[Source passage]:
***

[PATCH] RDMA/uverbs: Consider capability of the process that opens the file

Fri Apr 25 18:35:29 UTC 2025

On Fri, Apr 25, 2025 at 12:34:21PM -0500, Eric W. Biederman wrote:
> > What about something like CAP_SYS_RAWIO? I don't think we would ever
> > make that a per-userns thing, but as a thought experiment, do we check
> > current->XXX->user_ns or still check ibdev->netns->XX->user_ns?
> >
> 
> Oh.  CAP_SYS_RAWIO is totally is something you can have.  In fact
> the first process in a user namespace starts out with CAP_SYS_RAWIO.
> That said it is CAP_SYS_RAWIO with respect to the user namespace.
> 
> What would be almost certainly be a bug is for any permission check
> to be relaxed to ns_capable(resource->user_ns, CAP_SYS_RAWIO).

So a process "has" it but the kernel never accepts it?

> I don't know what an infiniband character device refers to.  Is it an
> attachment of a physical cable to the box like a netdevice?  Is it an
> infiniband queue-pair?

***

[Given information]:

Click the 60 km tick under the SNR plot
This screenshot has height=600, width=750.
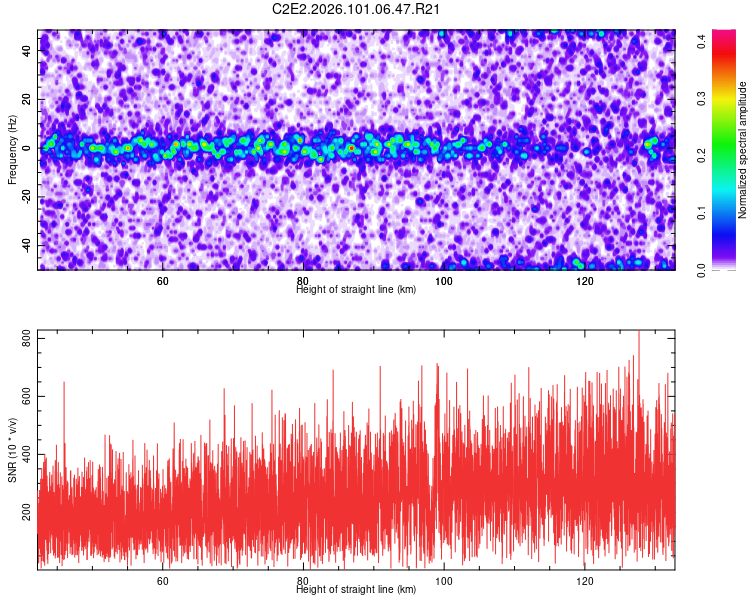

***

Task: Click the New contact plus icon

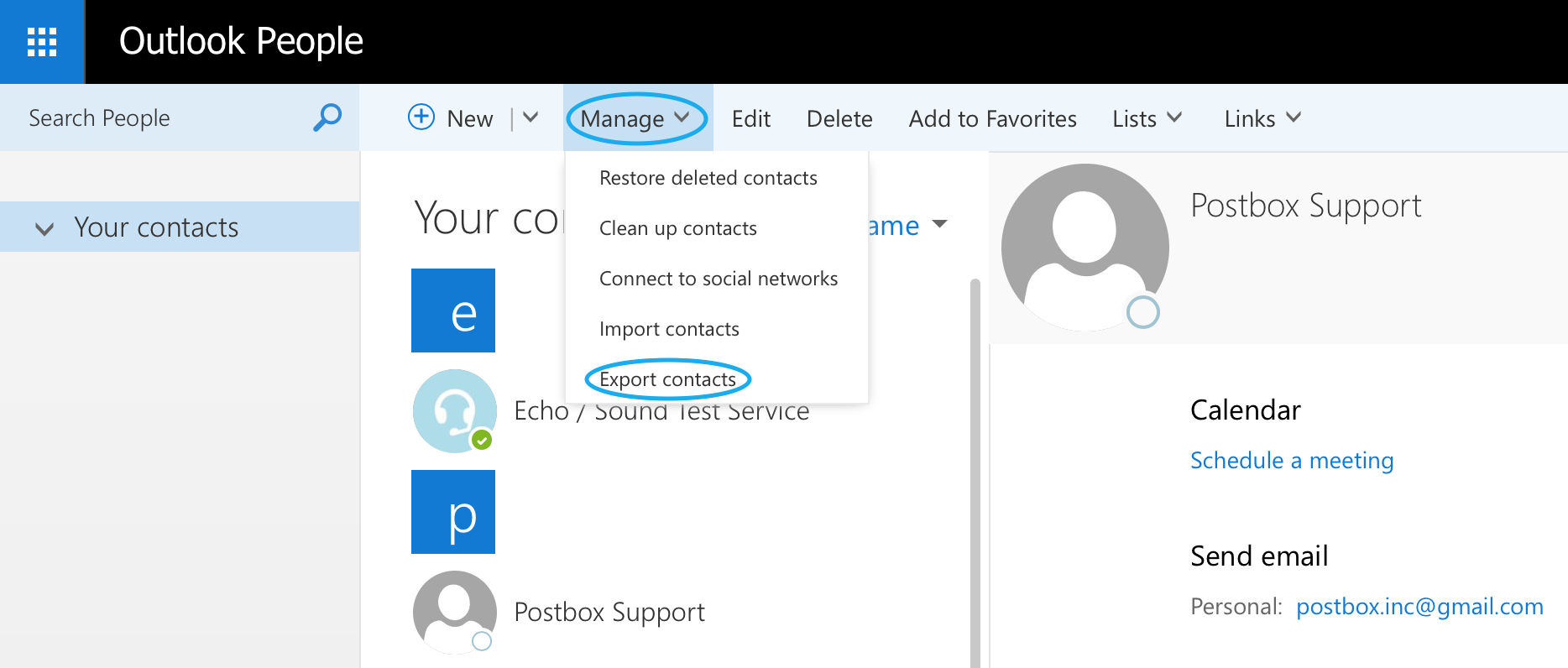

***

[Required work]:
Write a continuation of the RDMA/uverbs patch discussion, starting after its final line. The listing has no connection to the RDMA/uverbs patch discussion.

[Result for this exercise]:
It refers to a single struct ib_device in the kernel. It is kind of a
like a namespace in that all the commands executed and uobjects
created on the FD are relative to the struct ib_device.

> The names (device major and minor) not living in a network namespace
> mean that there can be problems for CRIU to migrate a infiniband device,
> as it's device major and minor number are not guaranteed to be
> available.  Perhaps that doesn't matter, as the name you open is on a
> filesystem.  *Shrug*

I don't see a path for CRIU and rdma, there is too much hardware
state.. Presumably if anyone ever did it they'd have to ignore that
the major/minor changes.

> > static int ib_uverbs_open(struct inode *inode, struct file *filp)
> > {
> > 	if (!rdma_dev_access_netns(ib_dev, current->nsproxy->net_ns)) {
> > 		ret = -EPERM;
> >
> 
> > bool rdma_dev_access_netns(const struct ib_device *dev, const struct net *net)
> > {
> > 	return (ib_devices_shared_netns ||
> > 		net_eq(read_pnet(&dev->coredev.rdma_net), net));
> >
> > So you can say we 'captured' the net_ns into the FD as there is some
> > struct file->....->ib_dev->..->net_ns that does not change
> >
> > Thus ib_dev->...->user_ns is going to always be the user_ns of the
> > netns of the process that opened the FD.
> 
> Nope.
> 
> There is no check against current->cred->user_ns.  So the check has
> nothing to do with the credentials of the process that opened the
> character device.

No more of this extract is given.